338: No one who speaks German could be an evil man!
Awwww, yeah:
Michigan sees fewer gun deaths -- with more permits
January 6, 2008
By DAWSON BELL
FREE PRESS STAFF WRITER
Six years after new rules made it much easier to get a license to carry concealed weapons, the number of Michiganders legally packing heat has increased more than six-fold.
But dire predictions about increased violence and bloodshed have largely gone unfulfilled, according to law enforcement officials and, to the extent they can be measured, crime statistics.
The incidence of violent crime in Michigan in the six years since the law went into effect has been, on average, below the rate of the previous six years. The overall incidence of death from firearms, including suicide and accidents, also has declined.
Of course, the "legal problems after beating up a stalking psycho" disappear if you just kill them and disappear the body.

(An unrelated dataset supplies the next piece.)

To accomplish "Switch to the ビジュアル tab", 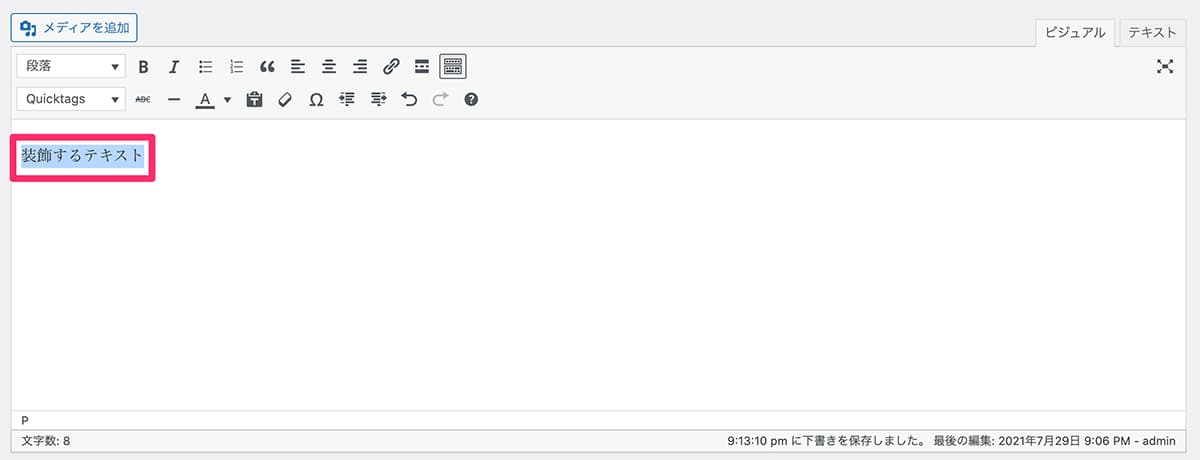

At this point in my life I doubt I could disappear suddenly to start a new life, considering the trail I've left behind already.
342: someone seems a little bit too determined to have a gnu control thread.
considering the trail I've left behind already.
I... I think there's a pill you can take...
re: 343
The person that I know that did it, just fled during the night. Went to a refuge, changed their name, changed their kids names. Started again, from scratch. It's possible. The trail can be severed. I don't doubt that a really determined assailant with access to decent technical skills and the ability to pay for information, might be able to get around that, but it'd be really hard to do without attracting serious law enforcement attention.
#344: someone seems a little bit too determined to have a gnu control thread.
They're quite dangerous creatures. Only professional zookeepers should be allowed to own one.
265: so we are talking about the "what ho, my good man, how's about popping a cap on a sucker!" end of the spectrum
I suspect that, while Bertie Wooster would indeed be terrible at hiring a hit man, Jeeves would be lethally efficient at the actual assassination. He would probably simply arrange matters so that the target got killed by an unrelated third party, having studied the psychology of the individual.